The oldest participant is 105-year-old Aboriginal artist Loongkoonan, who began painting in her nineties and has since exhibited in the US. “The world is talking about Loongkoonan,” says Slade. “There’s also Gareth Sansom who is 76. There are artists here who are so experienced you can barely imagine, and other artists who are really just stepping into the light right now. I love that, that’s what it’s all about.”
Japanese-born, Tweed Heads-based artist Hiromi Tango contributes a vivid floor-to-ceiling knitted lizard tail piece. Juz Kitson’s giant porcelain objects are inspired by roadkill and bones found in New South Wales bushland. There are imaginative creatures made by prolific Adelaide glass artist Tom Moore (think spud cars with eyes, and weird, flying fish). Perth’s Tarryn Gill presents her strange, hand-sewn sculptures.

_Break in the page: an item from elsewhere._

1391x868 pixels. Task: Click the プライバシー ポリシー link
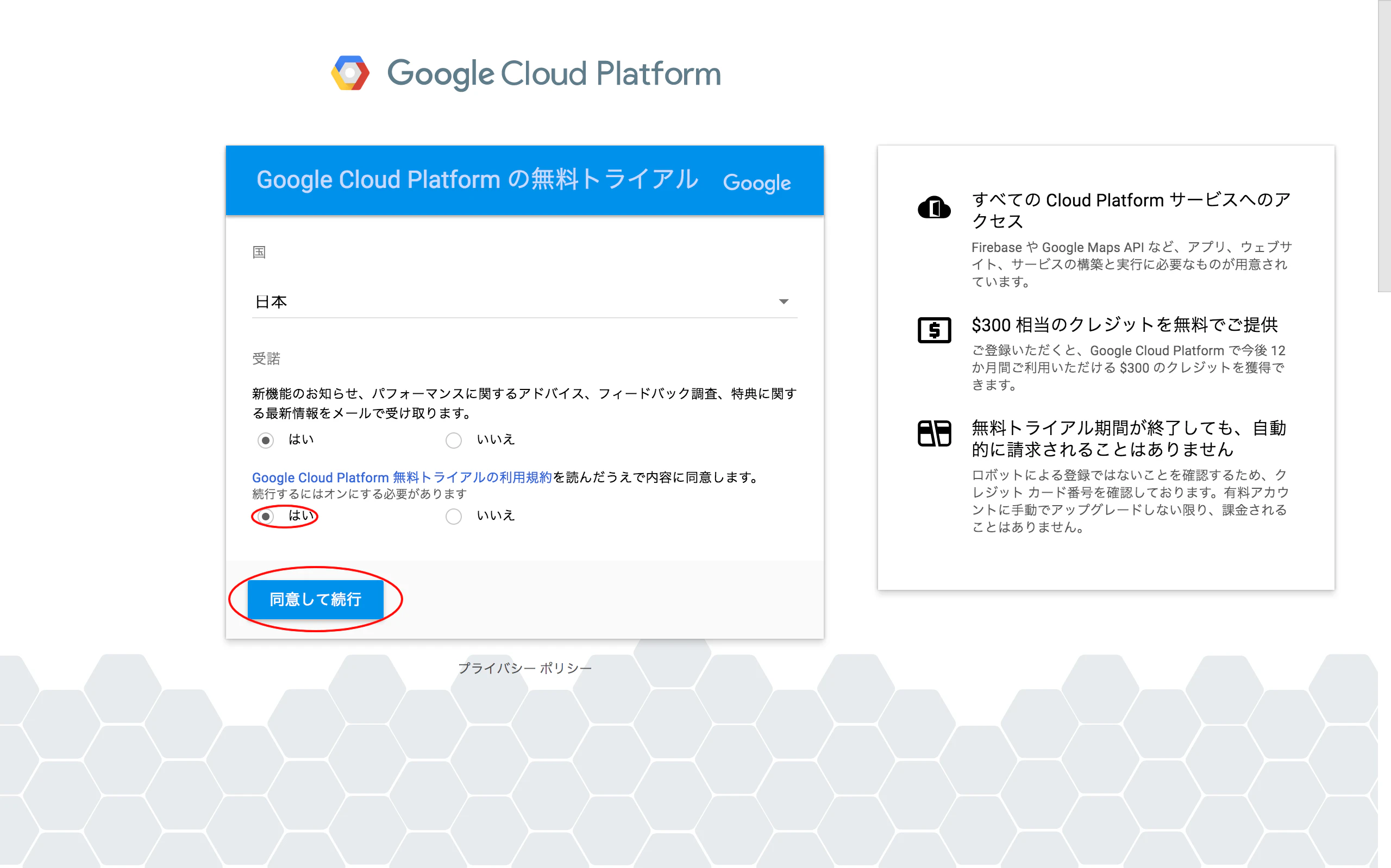click(x=524, y=668)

“Taryn is unrepresented and this is her first major show,” says Slade. “She produced her work in a tiny space at the back of a café in Perth. What’s she’s made is phenomenal.”
It’s been an heartfelt journey for all involved. “The artists have not slept in the lead-up to this event. I’m surprised they stopped to breathe,” says Slade. “Non-artists don’t get it. It’s very emotional. They give up everything for this.”
Magic Object, The 2016 Adelaide Biennial of Australian Art runs until May 15 at The Art Gallery of South Australia, Anne & Gordon Samstag Museum of Art, JamFactory, Santos Museum of Economic Botany, and Carrick Hill. Entry is free.